The framework’s structural distinctiveness, against both major-party positions, is the integration of the privacy framework with the campaign-finance reform and the broader fourth-settlement framework. The platform’s privacy position is, in operational terms, the structural counterpart to the campaign-finance reform of The Donor Class; the donor class’s structural influence operates partly through the same data infrastructure that the privacy framework would constrain, and the structural reform of the data infrastructure is the operational complement to the structural reform of the campaign-finance system.
The political coalition required to enact the fifteen components does not currently exist. The conditions under which it might assemble are the conditions the broader fourth-settlement framework requires.
The comparative record is, in this case as in the others, instructive. The European Union’s General Data Protection Regulation, in operation since 2018, has demonstrated that comprehensive privacy regulation is compatible with a functioning digital economy; the European technology industry has continued to operate, has continued to innovate, and has not collapsed in the manner that the regulation’s American opponents had predicted.18 The structural alternative is operating; the American refusal to adopt comparable framework has been bipartisan in operational effect.
The realism the previous essays have called for, applied to privacy and surveillance, is the realism that the structural reform is achievable on the specific architecture the platform has proposed; that the architecture has been designed to address the political feasibility constraints that have prevented the broader reform attempts; that the principal obstacles to its enactment are the lobbying coalition described in The Donor Class, the federal national-security agency opposition that the post-9/11 surveillance framework has institutionalized, and the broader structural inertia of the existing data infrastructure. The conditions under which the obstacles break are the conditions under which the broader fourth-settlement framework simultaneously becomes available.

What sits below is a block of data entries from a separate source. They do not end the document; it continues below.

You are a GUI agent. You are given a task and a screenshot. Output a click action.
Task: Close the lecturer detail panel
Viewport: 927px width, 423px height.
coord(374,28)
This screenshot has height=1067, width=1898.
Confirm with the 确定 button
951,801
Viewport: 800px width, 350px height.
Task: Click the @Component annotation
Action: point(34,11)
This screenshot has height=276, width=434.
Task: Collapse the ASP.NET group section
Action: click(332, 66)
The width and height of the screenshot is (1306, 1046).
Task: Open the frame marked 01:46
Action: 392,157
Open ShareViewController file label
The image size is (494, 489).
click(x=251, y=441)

The camera and the database are the operational components of the contemporary American surveillance framework. The structural reform — the restoration of the Fourth Amendment to operational adequacy in the digital era, paired with the comprehensive privacy framework that the comparator democracies operate under — is the assembly the broader fourth-settlement framework requires. The realism is the realism the European Union has demonstrated: comprehensive privacy regulation is achievable on the empirical record, against the lobbying coalition that has, across two decades, prevented the regulation from being enacted at the American federal scale.
The structural reform is the reform the polling supports, that the comparative record has validated, and that the constitutional framework as currently interpreted does not prevent. The non-enactment has not been a failure of policy design or of constitutional space. It has been the operational outcome of the lobbying coalition and the federal national-security apparatus that the broader fourth-settlement framework would, in its campaign-finance and accountability components, structurally constrain.